Acute kidney injury is sudden loss of GFR function caused by prerenal hypoperfusion, intrinsic kidney damage, or postrenal obstruction. Acute tubular necrosis is the most common pathology, characterized by epithelial cell injury and loss of barrier function.
Use BUN/Creatinine ratio to distinguish prerenal from intrinsic AKI. Examine urinalysis (muddy casts in ATN, proteinuria in glomerulonephritis). Understand RIFLE and KDIGO criteria for severity staging.
Mild serum creatinine elevation does not exclude severe AKI—the rate of rise matters. Oliguria is not required for AKI diagnosis; non-oliguric AKI has better prognosis.
You already know that the kidney maintains fluid balance and excretes waste by filtering blood through glomeruli, reabsorbing what the body needs in the tubules, and excreting the rest as urine. The key measure of this work is glomerular filtration rate (GFR) — roughly 120 mL/min in a healthy adult. Acute kidney injury (AKI) is a sudden, sustained fall in GFR, defined operationally by a rise in serum creatinine or a fall in urine output. Because creatinine is normally excreted entirely by the kidney, any reduction in filtration causes it to accumulate in the blood — making it a convenient biomarker of kidney function.

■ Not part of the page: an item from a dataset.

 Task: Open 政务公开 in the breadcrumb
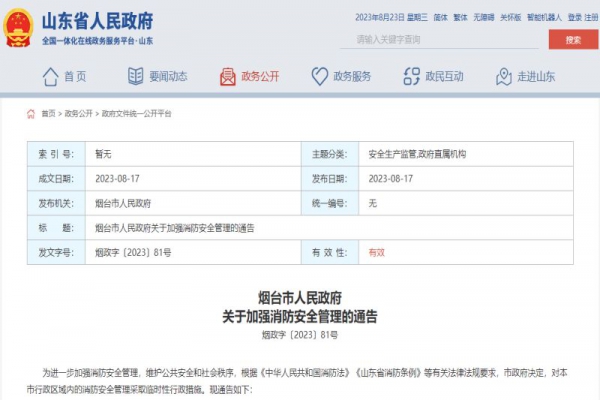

Clinicians organize the causes of AKI into three anatomical categories based on where the problem originates. Prerenal AKI is the most common: reduced blood flow to the kidney — from dehydration, hemorrhage, heart failure, or sepsis — drops the perfusion pressure that drives filtration. The kidney itself is structurally normal; it simply isn't getting enough blood. Intrinsic renal AKI involves damage to kidney tissue itself. The most common cause is acute tubular necrosis (ATN), in which prolonged ischemia or nephrotoxins (contrast agents, aminoglycoside antibiotics, myoglobin from rhabdomyolysis) injure the tubular epithelial cells, causing them to slough into the tubule lumen and obstruct flow. Postrenal AKI results from obstruction downstream of the kidney — a kidney stone, enlarged prostate, or tumor blocking urinary drainage; back-pressure builds up and impairs filtration.

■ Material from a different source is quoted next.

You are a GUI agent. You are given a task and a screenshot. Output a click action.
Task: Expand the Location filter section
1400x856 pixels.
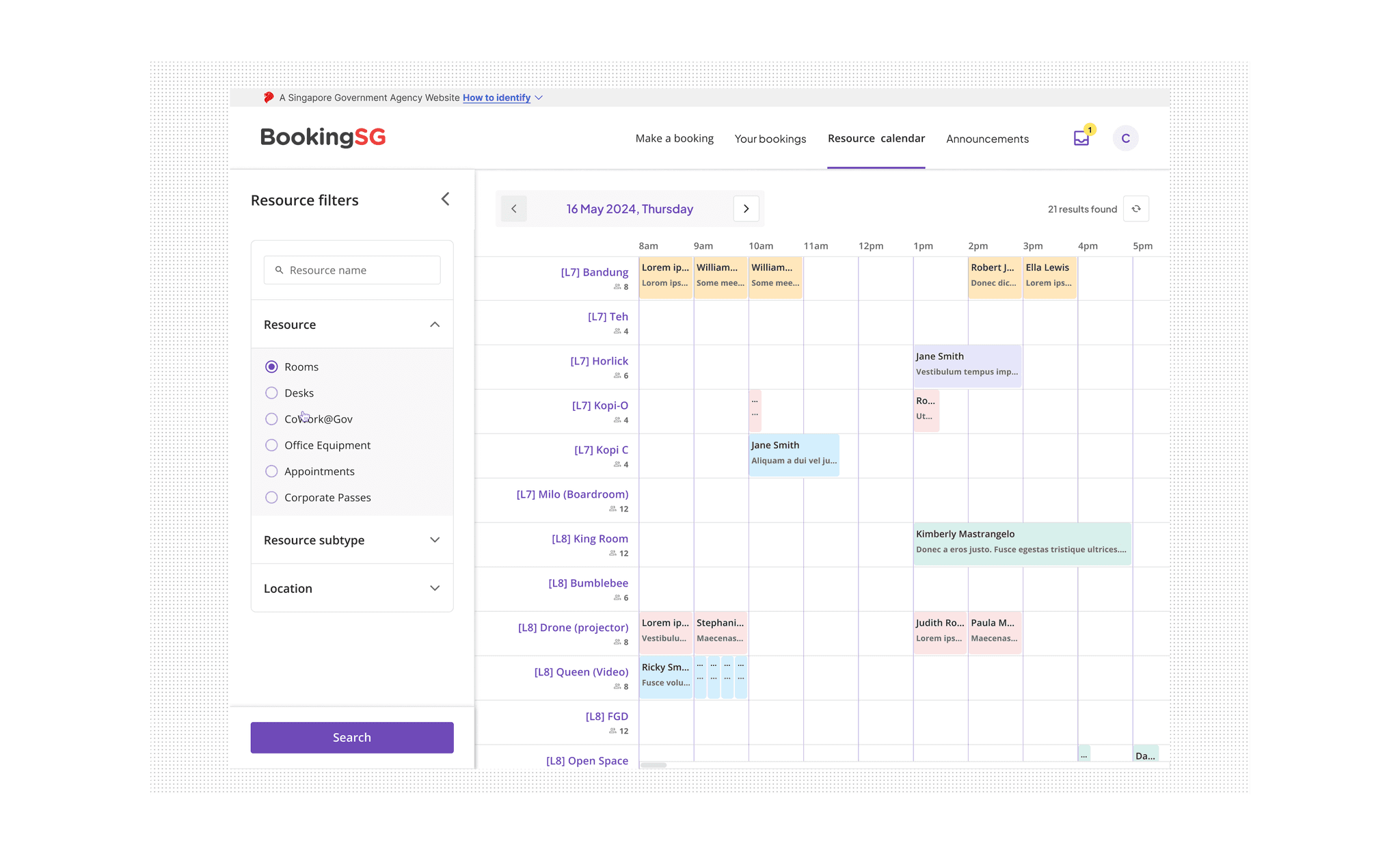point(435,589)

Distinguishing these categories determines treatment. The BUN-to-creatinine ratio is a first-pass tool: in prerenal AKI, the kidney is intact and over-reabsorbs urea (BUN) in its attempt to conserve volume, so BUN rises disproportionately to creatinine, giving a ratio >20:1. In ATN, tubular reabsorption is impaired, so BUN does not accumulate as disproportionately. Urinalysis adds specificity: ATN produces pathognomonic "muddy brown" granular casts from sloughed tubular cells; glomerulonephritis produces red blood cell casts; prerenal AKI typically shows bland urine with hyaline casts.
AKI severity is staged using KDIGO criteria: Stage 1 is a creatinine rise of 0.3 mg/dL within 48 hours or 1.5–1.9× baseline; Stage 2 is 2–2.9× baseline; Stage 3 is 3× baseline, creatinine ≥4 mg/dL, or requirement for renal replacement therapy. The critical clinical insight — captured in the Common Misconceptions — is that even modest creatinine elevations can mask severe injury: because creatinine must accumulate in a large volume of distribution, the absolute creatinine level lags behind the rate of GFR decline. A rapidly rising creatinine from 1.0 to 2.0 mg/dL may represent more acute injury than a stable creatinine of 3.0 mg/dL in a patient with chronic kidney disease.